I felt like complete shit. I made my way to the hospital and found Lando & Liliana... her little body all hooked up to different machines and medication drips... all because of me. Lando didn't actually yell at me... he just came up to me and pulled me in his arms so we could both cry. I hated myself for what I did to our baby girl. 2 weeks old and already in hospital because of me.

"this is all my fault... if I didn't run off then she wouldn't be in this state... look at her... she's like a 2 week old baby in hospital for dehydration... she could die and it would all be my fault..." I said

"No, baby. It's not your fault. You couldn't have known she would get this sick"

"but I knew that she refuses formula. I knew she wouldn't get fed for ages but I still went. this is literally my fault"

"Listen to me. This isn't your fault. You didn't know what would happen. You needed some time away, and I understand that. But now Liliana needs you. She needs her mummy"

"it's all my fault... our little girl could die..."

"Lexi... shush. It doesn't matter if it is your fault or not. All that matters right now is you being by Liliana's side. She needs her mama"

"my brain just can't stop making me think that I'm doing everything wrong and that I'm failing her..."

"Lexi, stop right there. You're not failing Liliana"

"but my brain makes me feel like I am..."

"Your brain is wrong, Lex. You're not failing her. You're giving her everything she needs. love, comfort, and security"

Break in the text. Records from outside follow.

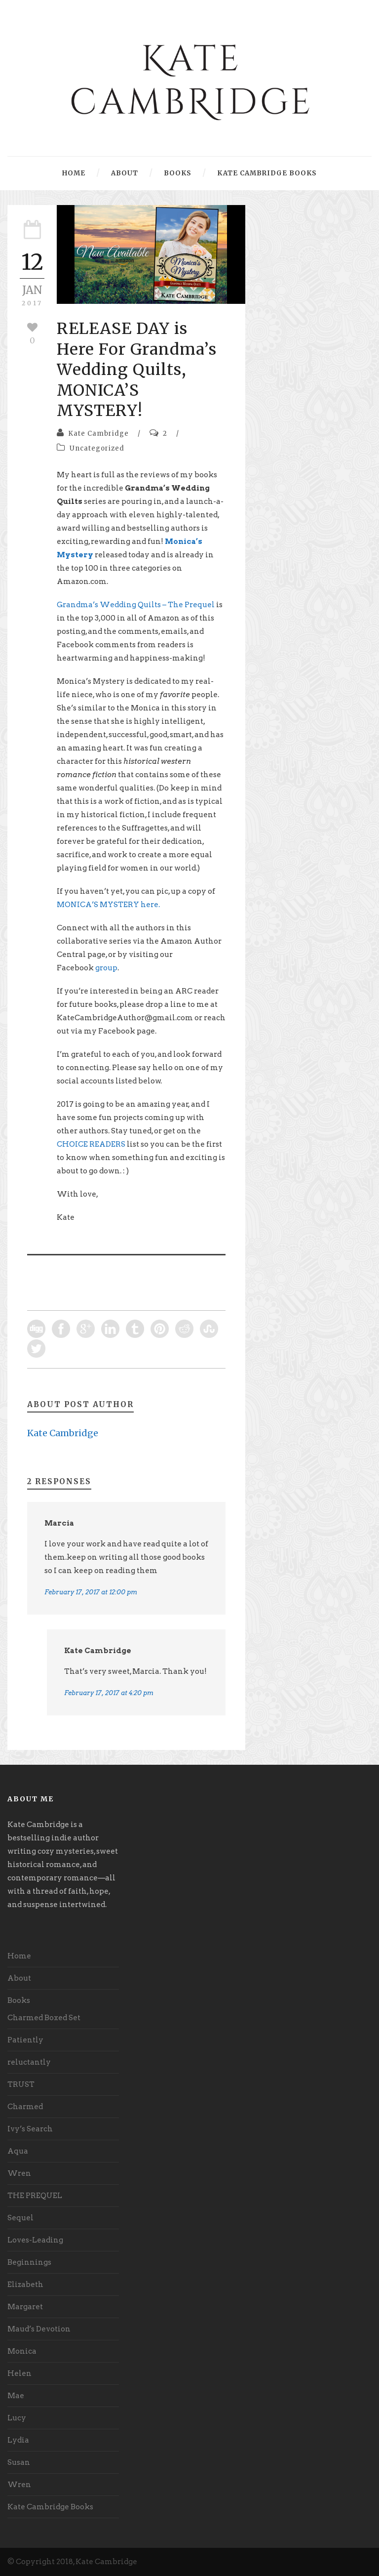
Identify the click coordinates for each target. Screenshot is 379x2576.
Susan (18, 2462)
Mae (15, 2395)
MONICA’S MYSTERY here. (108, 904)
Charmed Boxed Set (43, 2017)
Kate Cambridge (98, 433)
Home (73, 173)
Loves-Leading (35, 2240)
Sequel (20, 2217)
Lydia (18, 2440)
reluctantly (29, 2062)
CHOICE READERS (91, 1144)
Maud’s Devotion (39, 2329)
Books (177, 173)
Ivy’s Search (30, 2128)
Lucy (16, 2417)
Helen (19, 2373)
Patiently (25, 2040)
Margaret (25, 2306)
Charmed (25, 2106)
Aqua (17, 2151)
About (124, 173)
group (106, 967)
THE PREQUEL (34, 2195)
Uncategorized (97, 448)
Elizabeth (25, 2284)
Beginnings (29, 2262)
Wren (19, 2173)
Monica (22, 2351)
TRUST (21, 2084)
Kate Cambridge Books (267, 173)
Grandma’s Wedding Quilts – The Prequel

"but she's laying here in the hospital because I wasn't there to give her milk..."

"Lexi, this isn't your fault"

"it is... I was the one who ran away and didn't leave anything behind for you to feed her with... I knew that she wouldn't take formula either..."

"Lex. It's not your fault. You were scared and didn't know what to do"

"it is my fault... everything is my fault"

"No, it's not. You need to stop blaming yourself. You're an amazing mum who loves her daughter more than anything else in the world" he said. We just sat in silence for a while. Liliana got back up to strength after a couple hours. I fed her literally every drop I had. We got home and Lando decided to run a bath for her. We had put off her first bath for 2 weeks and we needed to give her one. He was in the bathroom and I was on the bed with my knees up and Liliana resting on my thighs looking up at me as I held her tiny hands

"mama's trying, baby girl... I'm really trying for you... mama's not always been very healthy mentally and it causes mama to do stupid things but I'm hoping you'll fix me slightly... I'll get better for you, Lils... I promise I'll get better... I'll fight more against my brain and I'll stay strong for you... I've gotta put you first now... no more falling into my mental health's traps... I've gotta look after you so dada can go do his races... win races for you... you won't understand yet but one day you will... you'll understand everything that mama has been going through... but not yet... you're too young for that... you're not even a month old..." I said to her with tears in my eyes. Lando heard everything he was in the doorway. He sat on the bed next to me and held my hand with Liliana's little hand still in mine.